This master model card serves as an entry point for exploring [multiple **audio bandwidth extension** (BWE) models](https://huggingface.co/Cnam-LMSSC/vibravox_EBEN_models#available-models) trained on different sensor data from the [Vibravox dataset](https://huggingface.co/datasets/Cnam-LMSSC/vibravox). 

These models are designed to to enhance the audio quality of body-conducted captured speech, by denoising and regenerating mid and high frequencies from low frequency content only.

The models are trained on specific sensors to address various audio capture scenarios using **body conducted** sound and vibration sensors.

## Disclaimer
Each of these models has been trained for **specific non-conventional speech sensors** and is intended to be used with **in-domain data**.

Please be advised that using these models outside their intended sensor data may result in suboptimal performance.

## Usage
All models are trained using [Configurable EBEN](https://github.com/jhauret/vibravox/blob/main/vibravox/torch_modules/dnn/eben_generator.py) (see [publication in IEEE TASLP](https://ieeexplore.ieee.org/document/10244161) - [arXiv link](https://arxiv.org/abs/2303.10008)) and adapted to different sensor inputs.
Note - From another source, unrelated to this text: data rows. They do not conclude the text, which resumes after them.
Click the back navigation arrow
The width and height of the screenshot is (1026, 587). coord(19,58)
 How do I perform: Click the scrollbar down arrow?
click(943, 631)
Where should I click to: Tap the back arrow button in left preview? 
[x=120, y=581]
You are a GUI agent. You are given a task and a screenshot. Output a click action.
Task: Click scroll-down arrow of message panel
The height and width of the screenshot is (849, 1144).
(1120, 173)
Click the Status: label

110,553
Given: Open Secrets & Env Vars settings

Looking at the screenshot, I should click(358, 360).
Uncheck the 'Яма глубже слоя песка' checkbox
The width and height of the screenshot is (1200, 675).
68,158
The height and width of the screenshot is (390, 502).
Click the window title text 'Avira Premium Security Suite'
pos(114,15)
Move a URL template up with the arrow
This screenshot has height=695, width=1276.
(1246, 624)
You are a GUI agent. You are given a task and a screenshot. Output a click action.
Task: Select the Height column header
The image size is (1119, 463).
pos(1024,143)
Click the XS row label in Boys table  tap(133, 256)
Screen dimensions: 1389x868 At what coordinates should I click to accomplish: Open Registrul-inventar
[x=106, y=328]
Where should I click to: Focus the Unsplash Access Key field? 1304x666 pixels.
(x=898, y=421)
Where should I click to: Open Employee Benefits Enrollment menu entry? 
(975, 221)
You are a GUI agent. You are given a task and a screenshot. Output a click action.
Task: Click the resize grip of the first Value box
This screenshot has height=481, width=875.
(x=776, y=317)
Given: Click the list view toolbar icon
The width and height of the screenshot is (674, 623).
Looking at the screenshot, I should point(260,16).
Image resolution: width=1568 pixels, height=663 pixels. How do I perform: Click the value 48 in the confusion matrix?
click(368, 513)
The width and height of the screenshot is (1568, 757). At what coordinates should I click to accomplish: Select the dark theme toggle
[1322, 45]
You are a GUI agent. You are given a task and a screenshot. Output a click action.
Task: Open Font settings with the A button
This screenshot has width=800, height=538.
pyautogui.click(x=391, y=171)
They are intended to be used at a sample rate of 16kHz. 

## Training Procedure
Detailed instructions for reproducing the experiments are available on the [jhauret/vibravox](https://github.com/jhauret/vibravox) Github repository and in the [VibraVox paper on arXiV](https://arxiv.org/abs/2407.11828).

## Available Models

The following models are available, **each trained on a different sensor** on the `speech_clean` or synthetically mixed `speech_clean` and `speechless-noisy` subsets of (https://huggingface.co/datasets/Cnam-LMSSC/vibravox):

| **Transducer**                                            | **EBEN configuration** | **Huggingface model trained on *speech&#45;clean* link**  | **Huggingface model trained on synthetically mixed *speech&#45;clean* and *speechless&#45;noisy* link** | 
|:---------------------------|:---------------------|:---------------------|:---------------------|
| In-ear&nbsp;comply&nbsp;foam&#45;embedded&nbsp;microphone | M=4,P=2,Q=4 |[EBEN_soft_in_ear_microphone](https://huggingface.co/Cnam-LMSSC/EBEN_soft_in_ear_microphone) |[EBEN_noisy_soft_in_ear_microphone](https://huggingface.co/Cnam-LMSSC/EBEN_noisy_soft_in_ear_microphone)|
| In-ear&nbsp;rigid&nbsp;earpiece&#45;embedded&nbsp;microphone | M=4,P=2,Q=4 |[EBEN_rigid_in_ear_microphone](https://huggingface.co/Cnam-LMSSC/EBEN_rigid_in_ear_microphone) | [EBEN_noisy_rigid_in_ear_microphone](https://huggingface.co/Cnam-LMSSC/EBEN_noisy_rigid_in_ear_microphone)| 
| Forehead&nbsp;miniature&nbsp;vibration&nbsp;sensor | M=4,P=4,Q=4 |[EBEN_forehead_accelerometer](https://huggingface.co/Cnam-LMSSC/EBEN_forehead_accelerometer) | [EBEN_noisy_forehead_accelerometer](https://huggingface.co/Cnam-LMSSC/EBEN_noisy_forehead_accelerometer)| 
| Temple&nbsp;vibration&nbsp;pickup | M=4,P=1,Q=4 |[EBEN_temple_vibration_pickup](https://huggingface.co/Cnam-LMSSC/EBEN_temple_vibration_pickup) | [EBEN_noisy_temple_vibration_pickup](https://huggingface.co/Cnam-LMSSC/EBEN_noisy_temple_vibration_pickup)| 
| Laryngophone | M=4,P=2,Q=4 |[EBEN_throat_microphone](https://huggingface.co/Cnam-LMSSC/EBEN_throat_microphone) | [EBEN_noisy_throat_microphone](https://huggingface.co/Cnam-LMSSC/EBEN_noisy_throat_microphone)|